▸ Your task:
Go line by line through the listing below and copy those that hold "computer".
++++++++
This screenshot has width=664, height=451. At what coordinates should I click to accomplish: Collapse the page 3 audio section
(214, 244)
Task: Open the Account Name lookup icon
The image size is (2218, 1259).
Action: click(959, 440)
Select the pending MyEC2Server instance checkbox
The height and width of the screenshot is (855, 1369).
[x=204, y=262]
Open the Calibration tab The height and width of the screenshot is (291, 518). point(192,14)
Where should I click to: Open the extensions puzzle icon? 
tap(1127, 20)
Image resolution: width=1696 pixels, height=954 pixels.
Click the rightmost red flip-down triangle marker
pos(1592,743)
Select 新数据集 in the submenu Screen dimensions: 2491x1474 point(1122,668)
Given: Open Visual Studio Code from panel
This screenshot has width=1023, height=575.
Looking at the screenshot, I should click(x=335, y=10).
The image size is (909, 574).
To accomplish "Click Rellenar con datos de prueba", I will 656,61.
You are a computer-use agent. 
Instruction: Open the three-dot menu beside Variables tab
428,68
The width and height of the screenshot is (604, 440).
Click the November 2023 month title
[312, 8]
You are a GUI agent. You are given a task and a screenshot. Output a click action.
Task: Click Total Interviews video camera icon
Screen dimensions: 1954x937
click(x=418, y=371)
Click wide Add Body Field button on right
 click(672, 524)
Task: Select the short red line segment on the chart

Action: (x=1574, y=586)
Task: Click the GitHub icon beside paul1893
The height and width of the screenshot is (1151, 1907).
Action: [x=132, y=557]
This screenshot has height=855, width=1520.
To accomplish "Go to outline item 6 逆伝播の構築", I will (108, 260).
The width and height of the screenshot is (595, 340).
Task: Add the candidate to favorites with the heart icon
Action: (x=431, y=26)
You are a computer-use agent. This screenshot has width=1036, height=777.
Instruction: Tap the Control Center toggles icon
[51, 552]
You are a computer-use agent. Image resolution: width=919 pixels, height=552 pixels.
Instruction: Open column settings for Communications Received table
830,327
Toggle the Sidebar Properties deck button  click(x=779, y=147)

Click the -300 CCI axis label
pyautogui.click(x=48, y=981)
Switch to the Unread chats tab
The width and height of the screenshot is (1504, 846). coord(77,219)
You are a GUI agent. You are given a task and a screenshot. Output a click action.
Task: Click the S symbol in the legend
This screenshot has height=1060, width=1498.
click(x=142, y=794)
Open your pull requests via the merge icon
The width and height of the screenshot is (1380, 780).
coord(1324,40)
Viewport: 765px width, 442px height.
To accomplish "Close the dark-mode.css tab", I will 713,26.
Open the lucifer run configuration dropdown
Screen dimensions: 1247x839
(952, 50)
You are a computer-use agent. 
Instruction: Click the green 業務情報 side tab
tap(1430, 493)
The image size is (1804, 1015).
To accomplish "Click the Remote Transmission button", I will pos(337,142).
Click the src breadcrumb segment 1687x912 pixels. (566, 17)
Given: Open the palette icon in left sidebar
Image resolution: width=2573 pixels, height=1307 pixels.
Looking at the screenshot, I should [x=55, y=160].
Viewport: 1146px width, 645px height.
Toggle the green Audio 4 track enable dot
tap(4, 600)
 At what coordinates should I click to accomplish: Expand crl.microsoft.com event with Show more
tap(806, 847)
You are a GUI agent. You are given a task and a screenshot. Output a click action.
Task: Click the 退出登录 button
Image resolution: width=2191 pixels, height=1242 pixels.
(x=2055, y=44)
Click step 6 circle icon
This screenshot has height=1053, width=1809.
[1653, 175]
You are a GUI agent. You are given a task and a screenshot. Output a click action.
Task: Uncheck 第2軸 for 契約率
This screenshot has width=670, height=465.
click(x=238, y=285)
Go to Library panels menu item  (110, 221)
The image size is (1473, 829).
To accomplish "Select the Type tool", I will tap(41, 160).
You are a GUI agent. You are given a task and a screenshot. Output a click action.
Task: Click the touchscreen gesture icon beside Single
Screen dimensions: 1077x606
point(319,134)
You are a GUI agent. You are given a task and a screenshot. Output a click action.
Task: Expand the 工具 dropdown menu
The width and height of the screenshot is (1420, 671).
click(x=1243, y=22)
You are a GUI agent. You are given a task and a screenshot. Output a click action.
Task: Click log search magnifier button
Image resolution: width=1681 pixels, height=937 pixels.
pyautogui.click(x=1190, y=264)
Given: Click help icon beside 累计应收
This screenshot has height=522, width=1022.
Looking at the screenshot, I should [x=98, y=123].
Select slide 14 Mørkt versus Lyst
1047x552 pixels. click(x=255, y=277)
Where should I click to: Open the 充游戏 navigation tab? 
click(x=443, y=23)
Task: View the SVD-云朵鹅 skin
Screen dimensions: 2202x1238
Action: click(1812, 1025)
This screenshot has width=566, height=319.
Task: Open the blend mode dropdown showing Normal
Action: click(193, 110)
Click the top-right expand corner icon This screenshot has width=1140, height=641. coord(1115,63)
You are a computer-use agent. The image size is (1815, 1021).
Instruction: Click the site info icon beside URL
++++++++
▸ Written response:
You are a computer-use agent. 
You are a computer-use agent. This screenshot has width=1036, height=777.
You are a computer-use agent. Image resolution: width=919 pixels, height=552 pixels.
You are a computer-use agent. 
You are a computer-use agent. The image size is (1815, 1021).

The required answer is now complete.